SAR likely to keep Shanghai at bay for a few more years


Pamela Pun


January 21, 2005


Ever since the handover in 1997, the SAR has been deeply concerned that it would become a neglected financial stepchild to Shanghai, which for decades until the communist takeover in 1949 had been the mainland's locus of financial power.

But it looks like Shanghai still has a long way to go to shake up Hong Kong and indeed, if anything, partly because of rapacious landlords, a disastrous stock market, unscrupulous financiers and bad planning, the city has slipped back instead of moving ahead of its capitalist cousin on the Pearl River Delta.

In fact, Shenzhen, the formerly grimy industrial city cheek by Hong Kong's jowl, has been working on its own transformation into a regional financial center, pushing through an 18-part package of financial regulations two years ago to ``pit itself against Shanghai'' as a financial center, according to a People's Daily article.

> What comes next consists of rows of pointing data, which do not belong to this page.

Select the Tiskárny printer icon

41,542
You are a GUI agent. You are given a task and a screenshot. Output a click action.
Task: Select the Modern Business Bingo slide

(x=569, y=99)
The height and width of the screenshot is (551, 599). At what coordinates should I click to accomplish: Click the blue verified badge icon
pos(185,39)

After years of promises, an ebullient Shanghai government a year ago unveiled an ambitious blueprint to return the city to its former international financial glory. A major focus of the plan was to restore the collection of magnificent art deco buildings along the Bund beside the Huangpu River as Asia's Wall Street - a proud title it gained in the 1930s - to attract multinational financial institutions.

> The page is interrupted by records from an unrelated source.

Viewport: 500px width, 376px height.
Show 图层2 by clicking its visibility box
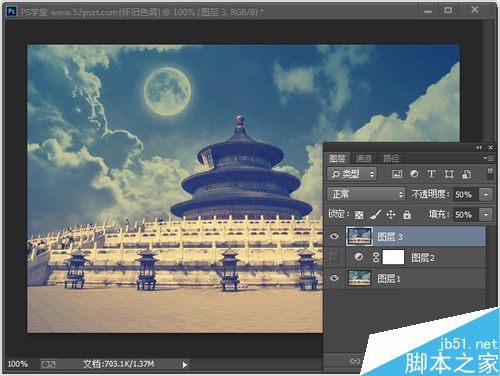[x=334, y=257]
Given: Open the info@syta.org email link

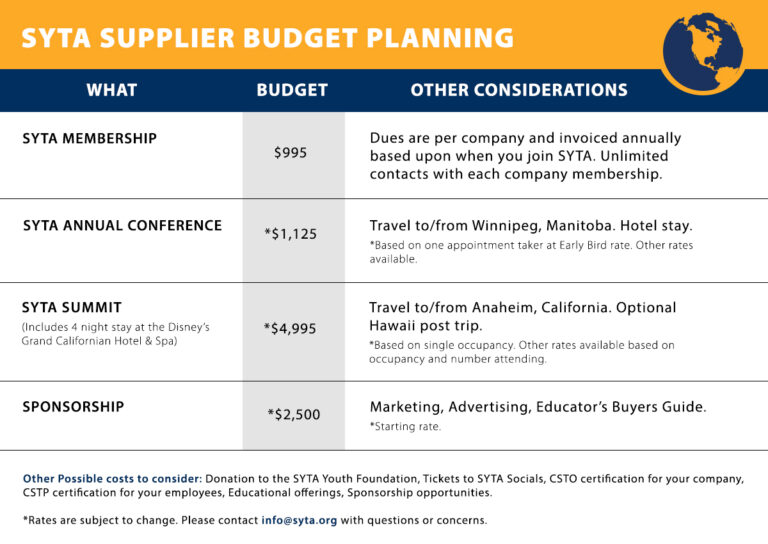Looking at the screenshot, I should tap(299, 520).
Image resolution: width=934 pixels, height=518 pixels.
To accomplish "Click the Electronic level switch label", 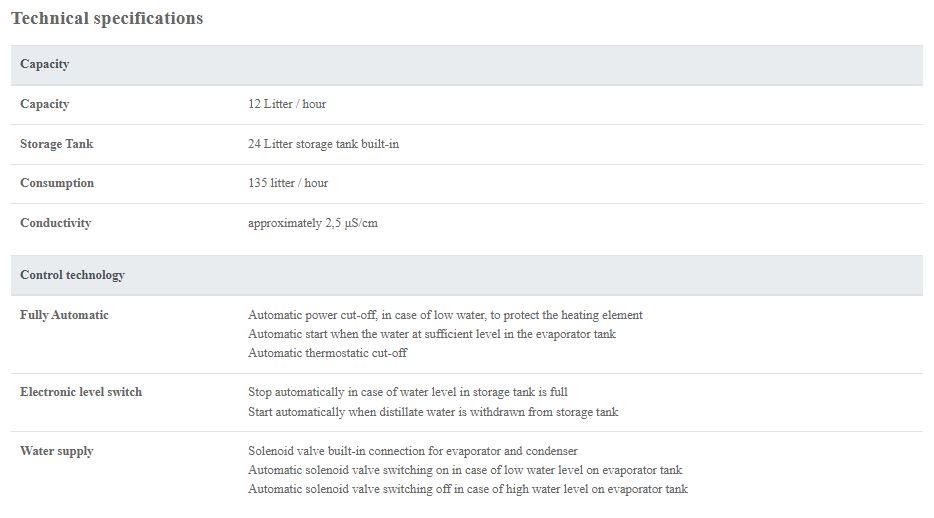I will click(81, 392).
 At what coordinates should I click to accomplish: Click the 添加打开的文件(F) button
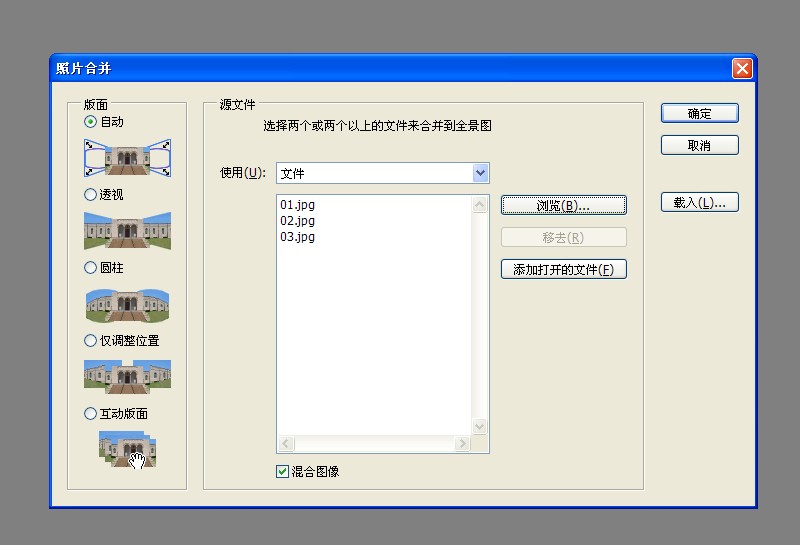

It is early days, and Shanghai may yet one day surpass Hong Kong as a financial center. But a year later, municipal authorities have found little progress. Securities brokerage houses have not rushed in as hoped to boost the Shanghai stock exchange. The financial sector's contribution to Shanghai's gross domestic product has actually decreased instead of growing.

On Tuesday, at the opening of the annual session of the Shanghai municipal people's congress, mayor Han Zheng only briefly reaffirmed the goal of building a financial center in a 31-page work report to city legislators, mentioning no concrete measures, according to Business Watch, a Beijing-based magazine.

Instead, the Bund, after a year of development, is a magnet for global name-brand goods, luxury restaurants and entertainment venues, giving it more of Fifth Avenue's cachet than Wall Street.

Overseas investors, particularly from the United States, Singapore and Hong Kong, have invested in high-end shopping centers and entertainment places in landmark buildings such as the old-time headquarters of what was once known as the Hong Kong and Shanghai Banking Corporation.

These developments reflect that the Shanghai government is in an awkward position. In its plan, the municipal government said the financial sector's contribution to its GDP would grow to 18 percent this year. This aim now looks hard to achieve, if not impossible.

In 2002, the financial sector contributed 10.8 percent of the city's GDP. In 2003, the figure dropped further, to 10.1 percent. GDP growth in 2003 was 11.8 percent at a time when the financial sector grew by only 7.6percent. It is widely expected that the financial sector's contribution to Shanghai's GDP last year will continue to decline, taking into consideration Beijing's austerity policy to cool down the economy and the stock markets' worse-than-expected performance.

Indeed, the mainland's markets were among the world's worst performing last year, with 150 billion yuan (HK$141.09 billion) wiped off the value of domestic shares.

With the city still chasing its financial center dream, skyrocketing property prices appear to have driven out potential investors. In the third quarter of last year, property prices in urban downtown areas averaged 12,000 yuan per square meter. That has driven factories out of the city to nearby Jiangsu and Zhejiang provinces so as to keep their competitive edge.

So while Shanghai was a capitalist powerhouse prior to the communist takeover, it is still struggling to regain its equilibrium. And Hong Kong, with its strong infrastructure, its sanctity of contract and rule of law and its relatively transparent corporate governance, still has a few more years to go at the top.